When a client says "we want an app", the reflexive answer tends to be "native iOS + Android". Two codebases, two app store approvals, two teams of specialists. But for a large share of use cases (internal applications, B2B portals, content platforms) the answer is different: a progressive web app.
After dozens of delivered PWAs, we know where the line is — when a PWA replaces native and when it becomes a limitation. In this article we break down the decision framework and share numbers from real projects.
The best application is the one users actually use. Three clicks to install from the App Store hurt conversion more than a 30% difference in performance.
PWAs enjoy very solid platform support today: service workers (offline), push notifications (Android, and iOS since 16.4), install banners, fullscreen mode, file system access. For 70–80% of business apps, this covers the functionality that would otherwise require separate native projects.
When a PWA is not enough
The boundary lies roughly where you need deep device integration: Bluetooth LE pairing, NFC payments, ARKit/ARCore, real-time video processing, background tasks while the app is closed, or deep OS integration (widgets, share extensions). For these cases native is essential — but that is 15–20% of all projects, not the majority.

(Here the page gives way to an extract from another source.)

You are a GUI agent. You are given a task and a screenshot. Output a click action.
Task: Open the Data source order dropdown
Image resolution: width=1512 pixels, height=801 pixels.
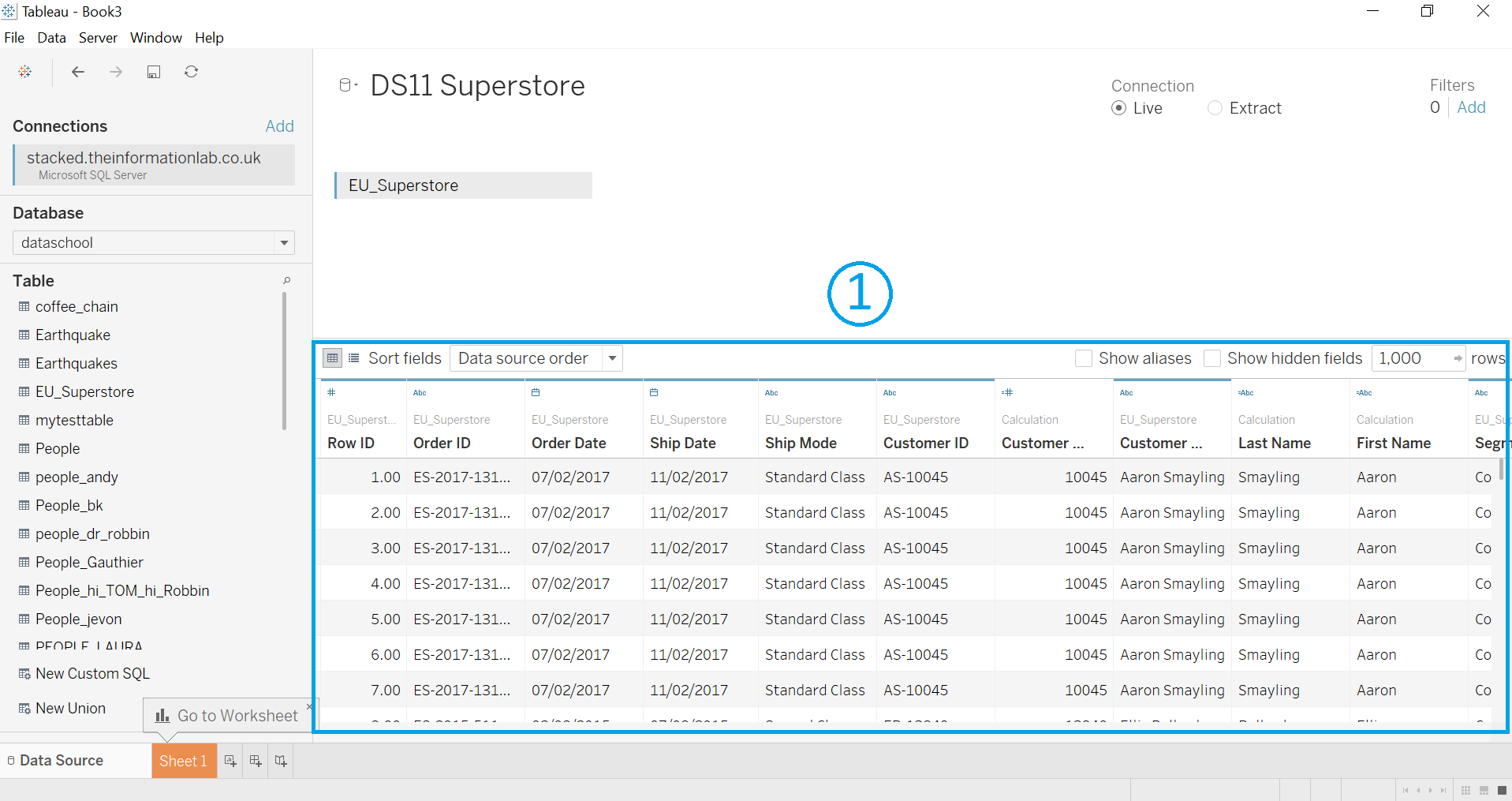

- One codebase = half the development budget
- No app store approvals = release cycles measured in hours, not weeks
- Auto-updates — users are always on the latest version with no action required
- Sharing via URL = higher conversion than installing from an app store
- SEO-indexable (unlike native)
- Lighthouse PWA audit = systematic quality control
A PWA is not a cheaper version of native — it is a different architecture with different trade-offs. For B2B portals, e-commerce, content platforms, and internal tools it leads to 50–70% cost savings with comparable or better UX. For projects requiring deep hardware integration, native remains the right choice. Start the decision with concrete feature lists, not gut feeling.